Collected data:
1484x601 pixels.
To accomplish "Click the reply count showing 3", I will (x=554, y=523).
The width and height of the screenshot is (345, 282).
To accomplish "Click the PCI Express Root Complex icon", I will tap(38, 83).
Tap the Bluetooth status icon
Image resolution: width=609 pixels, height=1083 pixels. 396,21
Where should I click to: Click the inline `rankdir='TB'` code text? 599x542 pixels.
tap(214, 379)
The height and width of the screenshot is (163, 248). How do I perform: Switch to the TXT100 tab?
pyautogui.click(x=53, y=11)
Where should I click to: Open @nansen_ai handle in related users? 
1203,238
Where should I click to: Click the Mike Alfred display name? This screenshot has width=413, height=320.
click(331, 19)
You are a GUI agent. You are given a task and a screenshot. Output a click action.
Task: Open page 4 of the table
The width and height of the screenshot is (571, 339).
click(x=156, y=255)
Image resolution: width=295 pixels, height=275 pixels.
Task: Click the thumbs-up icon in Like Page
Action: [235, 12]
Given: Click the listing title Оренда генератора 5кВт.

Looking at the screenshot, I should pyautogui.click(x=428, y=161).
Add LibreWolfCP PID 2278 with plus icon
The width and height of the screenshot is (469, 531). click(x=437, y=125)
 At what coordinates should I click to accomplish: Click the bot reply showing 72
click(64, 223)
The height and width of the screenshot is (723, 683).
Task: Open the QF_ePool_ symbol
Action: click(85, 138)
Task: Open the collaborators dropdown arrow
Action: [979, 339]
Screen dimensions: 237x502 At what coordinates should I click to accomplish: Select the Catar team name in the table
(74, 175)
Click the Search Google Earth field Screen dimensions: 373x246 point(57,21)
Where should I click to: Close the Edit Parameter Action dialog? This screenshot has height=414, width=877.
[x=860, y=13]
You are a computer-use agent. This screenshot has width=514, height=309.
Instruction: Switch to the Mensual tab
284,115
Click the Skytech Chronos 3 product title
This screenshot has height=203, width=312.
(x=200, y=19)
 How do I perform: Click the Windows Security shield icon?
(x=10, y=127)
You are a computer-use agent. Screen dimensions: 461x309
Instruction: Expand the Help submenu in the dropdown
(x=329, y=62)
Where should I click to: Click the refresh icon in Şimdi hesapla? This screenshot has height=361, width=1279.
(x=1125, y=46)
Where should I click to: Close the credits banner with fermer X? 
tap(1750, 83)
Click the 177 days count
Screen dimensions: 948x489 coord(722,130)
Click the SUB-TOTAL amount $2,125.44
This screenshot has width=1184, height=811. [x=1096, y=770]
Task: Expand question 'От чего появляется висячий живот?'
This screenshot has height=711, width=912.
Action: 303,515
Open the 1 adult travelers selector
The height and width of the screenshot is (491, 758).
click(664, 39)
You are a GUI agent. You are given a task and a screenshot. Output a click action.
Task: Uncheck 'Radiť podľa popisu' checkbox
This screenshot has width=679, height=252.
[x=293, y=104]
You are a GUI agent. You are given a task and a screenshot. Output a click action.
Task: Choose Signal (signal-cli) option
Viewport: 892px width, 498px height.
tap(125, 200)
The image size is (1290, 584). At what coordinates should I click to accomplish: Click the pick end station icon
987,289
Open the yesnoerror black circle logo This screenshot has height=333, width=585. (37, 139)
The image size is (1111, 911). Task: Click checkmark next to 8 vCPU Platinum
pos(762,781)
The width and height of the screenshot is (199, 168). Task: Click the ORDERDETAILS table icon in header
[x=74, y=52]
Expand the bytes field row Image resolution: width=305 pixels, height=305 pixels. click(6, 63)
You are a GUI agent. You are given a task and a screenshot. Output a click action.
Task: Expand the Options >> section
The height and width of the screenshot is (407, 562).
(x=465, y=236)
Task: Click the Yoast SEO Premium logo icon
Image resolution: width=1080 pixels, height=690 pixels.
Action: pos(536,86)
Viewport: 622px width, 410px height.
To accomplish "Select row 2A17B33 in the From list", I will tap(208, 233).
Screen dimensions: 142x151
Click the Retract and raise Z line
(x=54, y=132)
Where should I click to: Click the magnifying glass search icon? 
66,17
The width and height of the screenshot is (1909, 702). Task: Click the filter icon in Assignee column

- Assignment
Would you retype the lines of the data above, from the one holding "This screenshot has width=679, height=252." through its final line, exactly and without adding any other line?

- Written solution
This screenshot has width=679, height=252.
[x=293, y=104]
You are a GUI agent. You are given a task and a screenshot. Output a click action.
Task: Choose Signal (signal-cli) option
Viewport: 892px width, 498px height.
tap(125, 200)
The image size is (1290, 584). At what coordinates should I click to accomplish: Click the pick end station icon
987,289
Open the yesnoerror black circle logo This screenshot has height=333, width=585. (37, 139)
The image size is (1111, 911). Task: Click checkmark next to 8 vCPU Platinum
pos(762,781)
The width and height of the screenshot is (199, 168). Task: Click the ORDERDETAILS table icon in header
[x=74, y=52]
Expand the bytes field row Image resolution: width=305 pixels, height=305 pixels. click(6, 63)
You are a GUI agent. You are given a task and a screenshot. Output a click action.
Task: Expand the Options >> section
The height and width of the screenshot is (407, 562).
(x=465, y=236)
Task: Click the Yoast SEO Premium logo icon
Image resolution: width=1080 pixels, height=690 pixels.
Action: pos(536,86)
Viewport: 622px width, 410px height.
To accomplish "Select row 2A17B33 in the From list", I will tap(208, 233).
Screen dimensions: 142x151
Click the Retract and raise Z line
(x=54, y=132)
Where should I click to: Click the magnifying glass search icon? 
66,17
The width and height of the screenshot is (1909, 702). Task: Click the filter icon in Assignee column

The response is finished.